De subsidiaire vordering, te weten verklaring voor recht dat de tussen [gedaagde] en [eiser] bestaande huurovereenkomst eindigt per 1 oktober 2023, behoeft gelet op het voorgaande geen bespreking meer.
Huurachterstand
5.13.
[gedaagde] heeft niet betwist dat hij de huur sinds augustus 2022 niet heeft betaald. De gevorderde huurachterstand per 1 juli 2023 ter hoogte van € 33.920,22 zal dan ook worden toegewezen. De nadien ontstane huurachterstand (vanaf 1 juli 2023) is eveneens toewijsbaar.

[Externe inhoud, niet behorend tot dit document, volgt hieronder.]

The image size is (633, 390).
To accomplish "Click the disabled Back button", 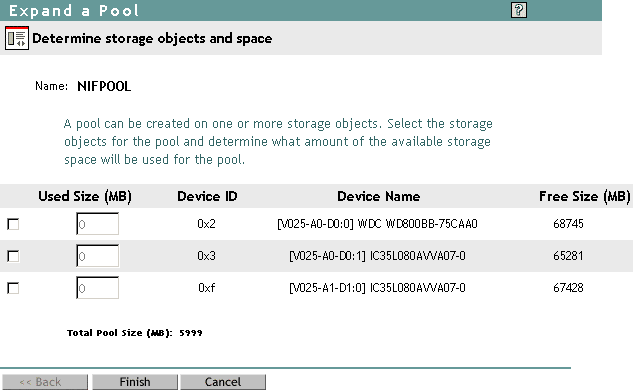I will [x=45, y=382].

Buitengerechtelijke incassokosten, rente en proceskosten
5.14.
[gedaagde] heeft de gevorderde buitengerechtelijke incassokosten en wettelijke rente onvoldoende gemotiveerd betwist, zodat deze bedragen eveneens kunnen worden toegewezen.
5.15.
De proceskosten komen voor rekening van [gedaagde], omdat hij (grotendeels) ongelijk krijgt. Daarbij wordt [gedaagde] ook veroordeeld tot betaling van € 135 aan nakosten, voor zover daadwerkelijk nakosten door [eiser] worden gemaakt. De gevorderde rente over de proces- en de nakosten is toewijsbaar met ingang van de datum gelegen 14 dagen na betekening van dit vonnis.

6.De beslissing

De kantonrechter:
6.1.
ontbindt de tussen partijen bestaande huurovereenkomst;
6.2.
veroordeelt [gedaagde] om het perceel aan de [adres] te ([postcode]) te [plaats 2] binnen drie weken na betekening van dit vonnis te ontruimen en te verlaten met alle zich daarin en/of daarop bevindende personen en/of zaken (voor zover deze laatste niet het eigendom van [eiser] zijn) en onder afgifte van de sleutels ter vrije beschikking van [eiser] te stellen;
6.3.
veroordeelt [gedaagde] tot betaling aan [eiser] van € 33.920,22 aan achterstallige huurpenningen, te vermeerderen met de wettelijke rente over dit bedrag vanaf de dag van opeisbaarheid tot aan de dag van de gehele betaling;
6.4.
veroordeelt [gedaagde] tot betaling, tegen behoorlijk bewijs van kwijting, van de huurprijs van € 3.643,50 per maand, voor iedere maand dat [gedaagde] de huur vanaf 1 juli 2023 niet heeft betaald tot en met de ontruiming, te vermeerderen met de wettelijke rente vanaf de dag van opeisbaarheid tot aan de dag van de gehele betaling;
6.5.
veroordeelt [gedaagde] tot betaling aan [eiser] van € 1.077,77 aan buitengerechtelijke incassokosten, te vermeerderen met de wettelijke rente van af de dag van opeisbaarheid tot aan de dag van de gehele betaling;
6.6.
veroordeelt [gedaagde] tot betaling van de proceskosten, die de kantonrechter aan de kant van [eiser] tot en met vandaag vaststelt op:
dagvaarding € 130,48;
griffierecht € 693,00;
salaris gemachtigde € 1.086‬,00;
vermeerderd met de wettelijke rente over deze bedragen vanaf de datum gelegen 14 dagen na betekening van dit vonnis tot aan de dag van de gehele betaling;
6.7.
veroordeelt [gedaagde] tot betaling van € 135,00 aan nakosten, voor zover daadwerkelijk nakosten door [eiser] worden gemaakt, vermeerderd met de wettelijke rente vanaf de datum gelegen 14 dagen na betekening van dit vonnis tot aan de dag van de gehele betaling;
6.8.
verklaart dit vonnis uitvoerbaar bij voorraad;
6.9.
wijst de vordering voor het overige af.
Dit vonnis is gewezen door mr. J.J. Dijk en op bovengenoemde datum in het openbaar uitgesproken in aanwezigheid van de griffier.